→ Goal of the exercise
After finding the line that contains "Click the yellow", reproduce it and each line below it through the end of the listing, exactly, with nothing added.

→ Records shown
[Start of Attachment]
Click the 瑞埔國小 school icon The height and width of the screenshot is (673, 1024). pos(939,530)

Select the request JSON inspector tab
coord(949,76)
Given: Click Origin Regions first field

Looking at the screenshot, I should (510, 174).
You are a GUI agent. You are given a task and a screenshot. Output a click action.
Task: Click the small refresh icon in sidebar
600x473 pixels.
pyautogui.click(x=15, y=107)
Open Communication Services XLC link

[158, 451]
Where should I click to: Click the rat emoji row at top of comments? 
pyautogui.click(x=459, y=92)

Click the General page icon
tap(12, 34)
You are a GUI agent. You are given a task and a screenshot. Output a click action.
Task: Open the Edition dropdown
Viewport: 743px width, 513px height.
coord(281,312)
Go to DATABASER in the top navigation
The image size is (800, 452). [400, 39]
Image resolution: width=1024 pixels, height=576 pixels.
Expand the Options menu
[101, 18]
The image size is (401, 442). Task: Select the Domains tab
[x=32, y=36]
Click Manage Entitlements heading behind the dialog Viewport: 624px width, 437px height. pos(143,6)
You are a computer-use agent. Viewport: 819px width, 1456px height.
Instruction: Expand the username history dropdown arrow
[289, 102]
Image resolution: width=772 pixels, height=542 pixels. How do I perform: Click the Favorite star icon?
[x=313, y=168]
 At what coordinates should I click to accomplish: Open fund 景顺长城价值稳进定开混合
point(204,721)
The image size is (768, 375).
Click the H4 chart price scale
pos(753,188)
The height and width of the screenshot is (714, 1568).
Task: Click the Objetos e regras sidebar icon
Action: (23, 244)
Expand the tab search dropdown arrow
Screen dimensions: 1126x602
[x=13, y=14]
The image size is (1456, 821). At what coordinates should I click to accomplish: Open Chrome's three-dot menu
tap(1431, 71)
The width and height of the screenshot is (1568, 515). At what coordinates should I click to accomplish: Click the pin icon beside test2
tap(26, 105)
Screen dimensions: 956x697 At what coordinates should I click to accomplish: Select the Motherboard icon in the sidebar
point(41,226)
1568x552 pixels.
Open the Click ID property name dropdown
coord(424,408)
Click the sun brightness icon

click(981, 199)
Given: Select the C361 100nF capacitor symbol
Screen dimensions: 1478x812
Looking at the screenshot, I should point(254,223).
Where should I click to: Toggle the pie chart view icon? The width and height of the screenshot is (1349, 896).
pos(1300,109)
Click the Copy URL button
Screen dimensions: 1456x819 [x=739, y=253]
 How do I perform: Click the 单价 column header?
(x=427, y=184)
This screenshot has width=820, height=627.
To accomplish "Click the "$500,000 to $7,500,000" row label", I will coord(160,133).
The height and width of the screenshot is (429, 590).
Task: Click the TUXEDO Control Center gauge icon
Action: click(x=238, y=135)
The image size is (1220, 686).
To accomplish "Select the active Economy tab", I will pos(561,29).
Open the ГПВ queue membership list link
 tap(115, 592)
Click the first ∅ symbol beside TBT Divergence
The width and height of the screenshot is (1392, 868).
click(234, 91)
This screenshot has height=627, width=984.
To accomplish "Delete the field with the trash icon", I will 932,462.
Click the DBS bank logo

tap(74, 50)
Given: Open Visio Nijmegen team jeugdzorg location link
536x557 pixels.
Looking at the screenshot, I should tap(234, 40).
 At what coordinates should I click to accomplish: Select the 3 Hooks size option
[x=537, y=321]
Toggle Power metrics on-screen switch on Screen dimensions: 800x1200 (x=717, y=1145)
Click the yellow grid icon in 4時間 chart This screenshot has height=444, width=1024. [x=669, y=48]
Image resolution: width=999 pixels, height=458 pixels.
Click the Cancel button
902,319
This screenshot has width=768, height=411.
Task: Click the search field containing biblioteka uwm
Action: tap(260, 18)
[End of Attachment]
→ Solution
Click the yellow grid icon in 4時間 chart This screenshot has height=444, width=1024. [x=669, y=48]
Image resolution: width=999 pixels, height=458 pixels.
Click the Cancel button
902,319
This screenshot has width=768, height=411.
Task: Click the search field containing biblioteka uwm
Action: tap(260, 18)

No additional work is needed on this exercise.